Records from a data collection>
↓↓↓

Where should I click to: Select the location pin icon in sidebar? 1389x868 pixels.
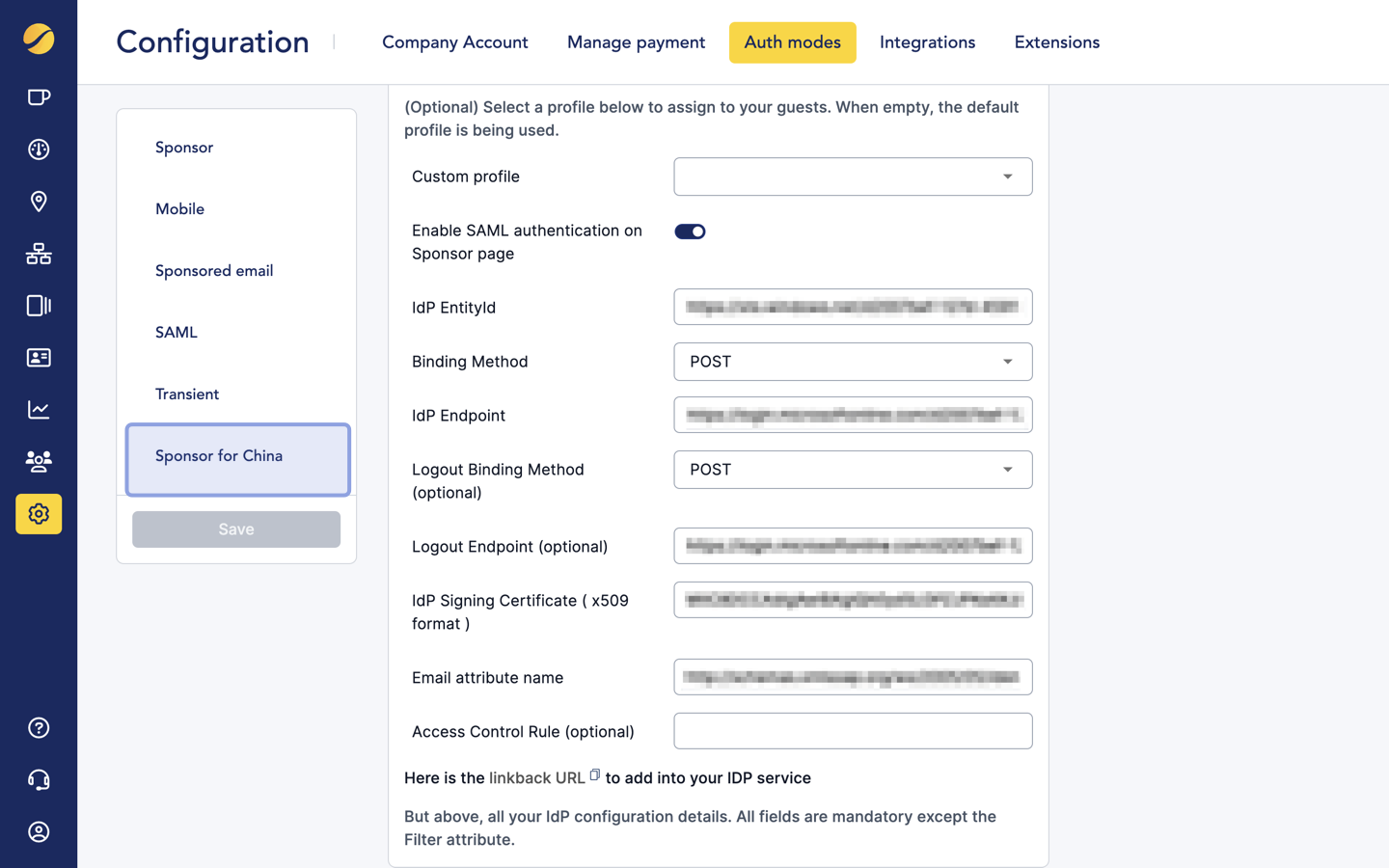(39, 202)
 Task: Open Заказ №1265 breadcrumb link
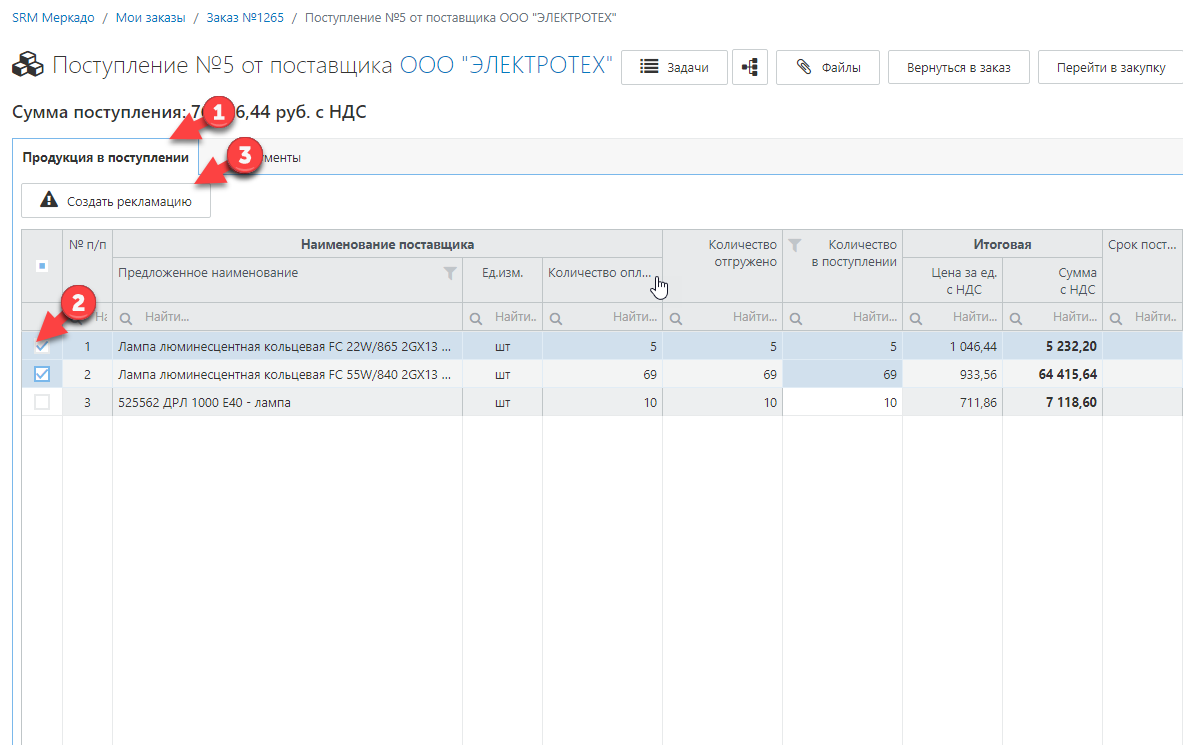245,18
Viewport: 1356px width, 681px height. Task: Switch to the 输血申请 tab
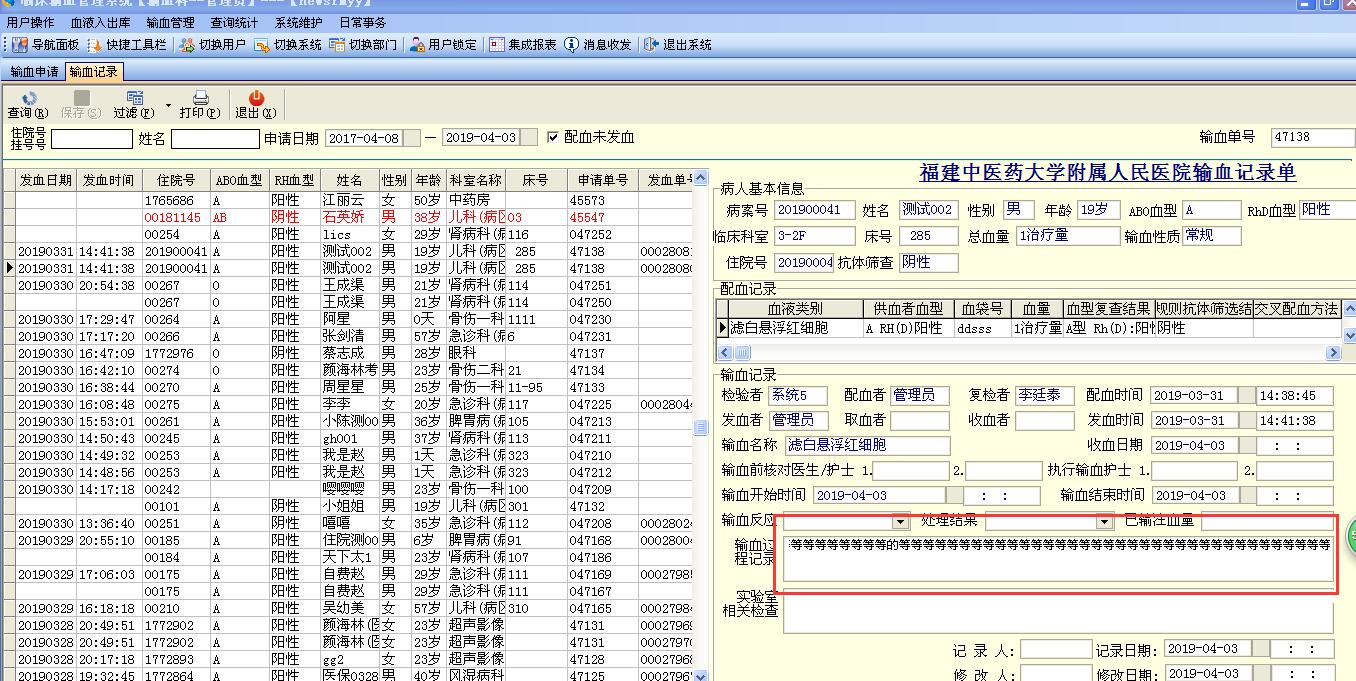tap(34, 72)
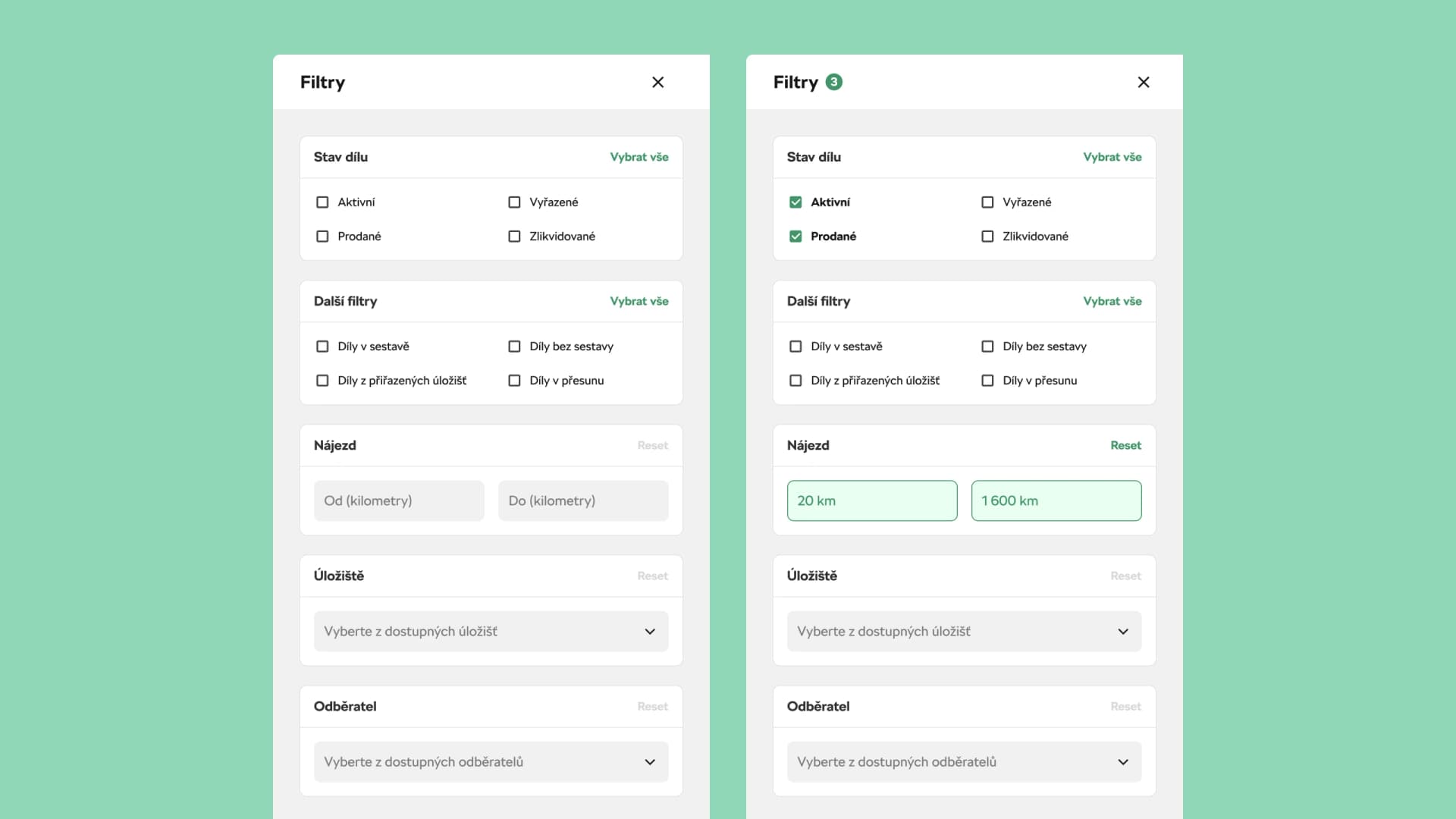Tick Díly bez sestavy in right panel
This screenshot has height=819, width=1456.
pyautogui.click(x=987, y=347)
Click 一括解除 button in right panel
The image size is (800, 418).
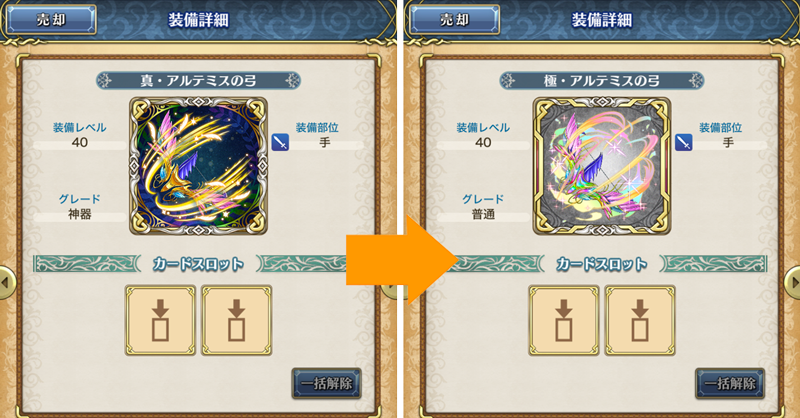(730, 383)
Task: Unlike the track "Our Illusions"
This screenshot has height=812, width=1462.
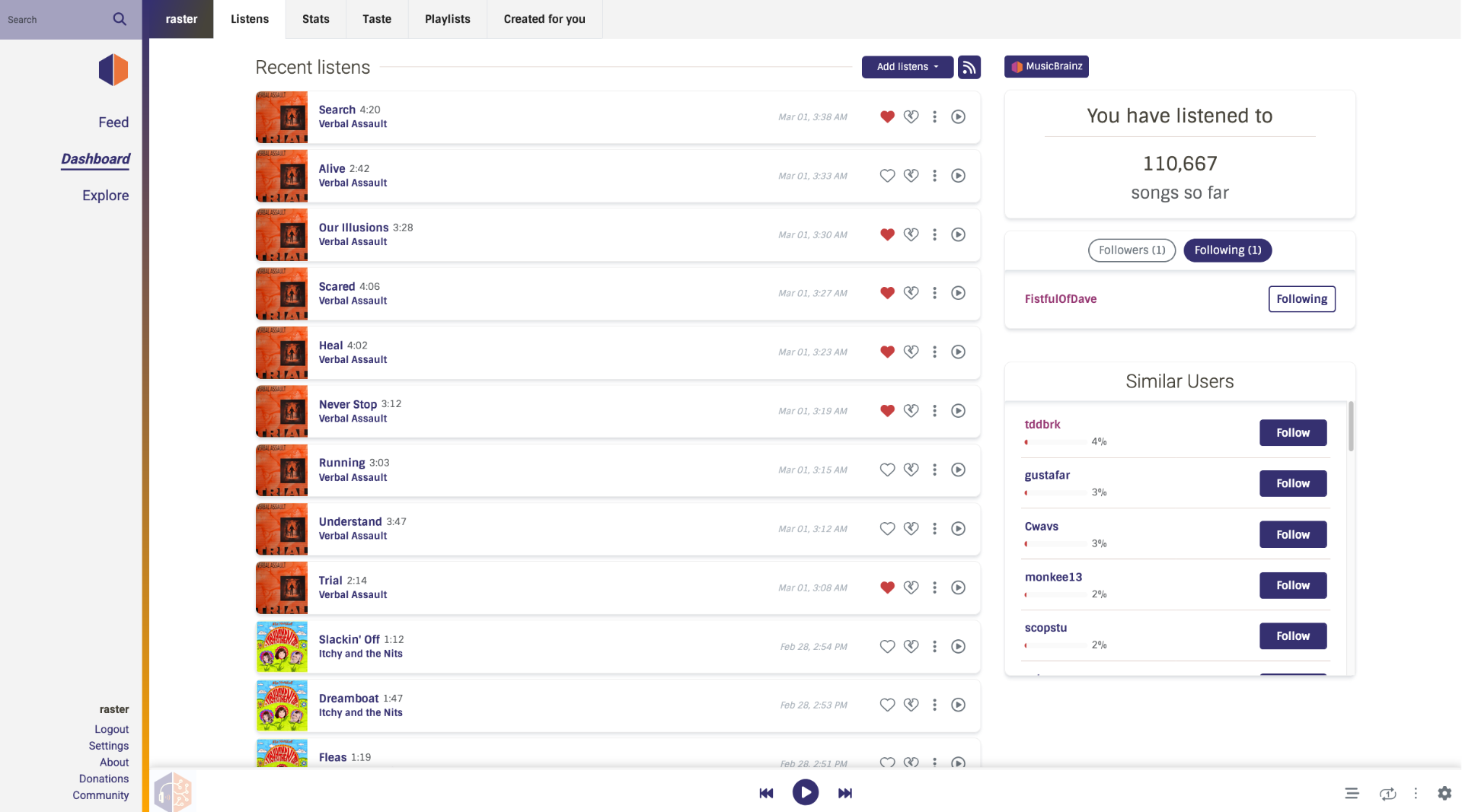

↑↑↑

GIVEN REQUEST>
Put each line of the listing above into a Markdown table with the columns "Row" and "Line", numbering the rows and skipping any blank lines. Leave the pictures out.

SOLUTION>
| Row | Line |
|---|---|
| 1 | Where should I click to: Select the location pin icon in sidebar? 1389x868 pixels. |
| 2 | (39, 202) |
| 3 |  Task: Open Заказ №1265 breadcrumb link |
| 4 | 245,18 |
| 5 | Viewport: 1356px width, 681px height. Task: Switch to the 输血申请 tab |
| 6 | tap(34, 72) |
| 7 | Tick Díly bez sestavy in right panel |
| 8 | This screenshot has height=819, width=1456. |
| 9 | pyautogui.click(x=987, y=347) |
| 10 | Click 一括解除 button in right panel |
| 11 | The image size is (800, 418). |
| 12 | (730, 383) |
| 13 | Task: Unlike the track "Our Illusions" |
| 14 | This screenshot has height=812, width=1462. |